**Record set**.
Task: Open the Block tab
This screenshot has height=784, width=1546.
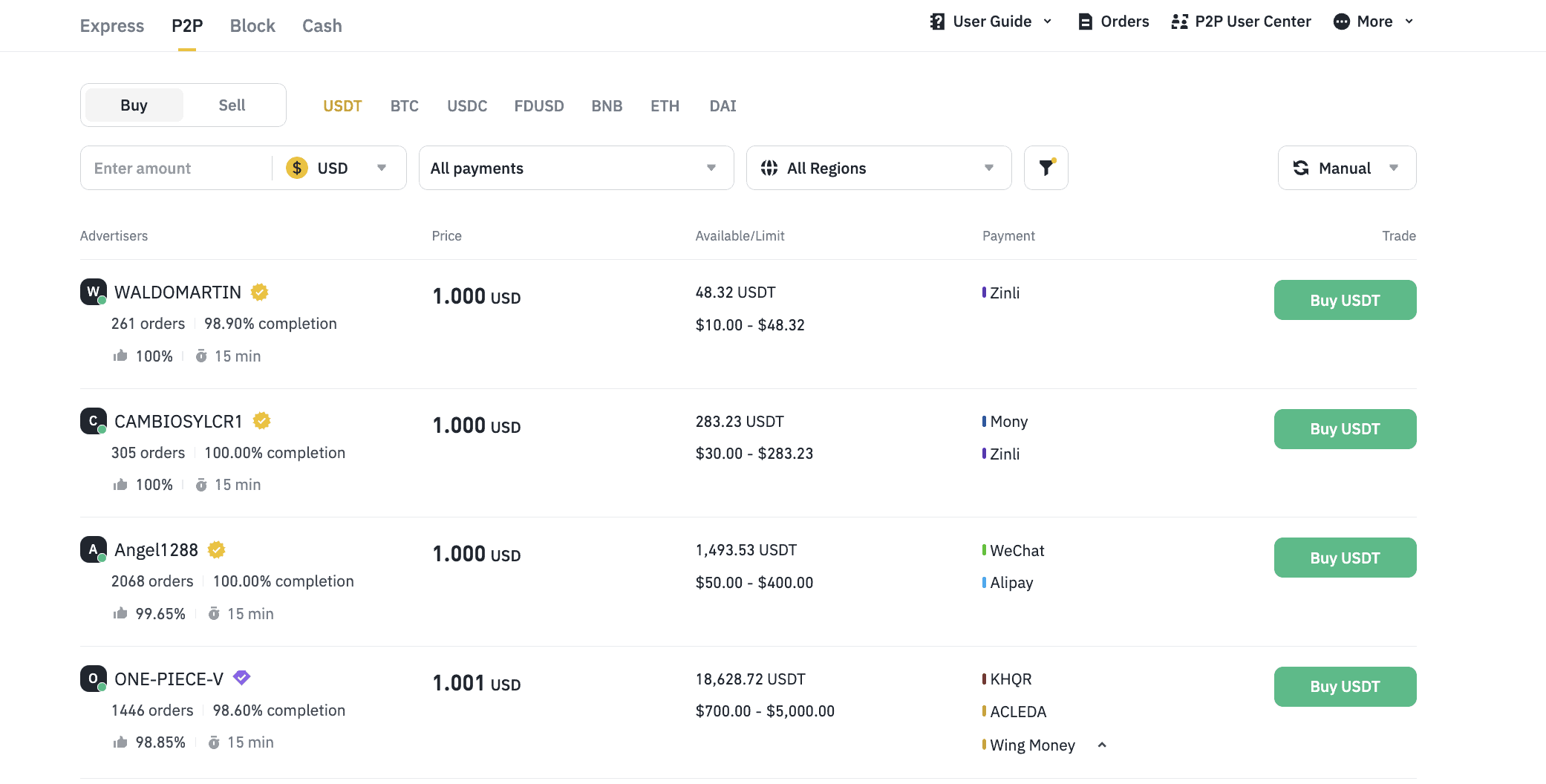Action: click(252, 26)
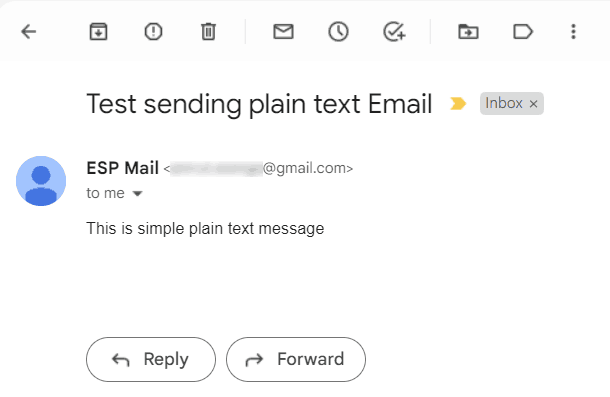Remove the Inbox label using its x
Image resolution: width=610 pixels, height=397 pixels.
pyautogui.click(x=533, y=104)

**Work required**. Everything in the records above must be repeated exactly, apart from the pictures.

**Answer space**.
Task: Open the Block tab
This screenshot has height=784, width=1546.
Action: click(252, 26)
Remove the Inbox label using its x
Image resolution: width=610 pixels, height=397 pixels.
pyautogui.click(x=533, y=104)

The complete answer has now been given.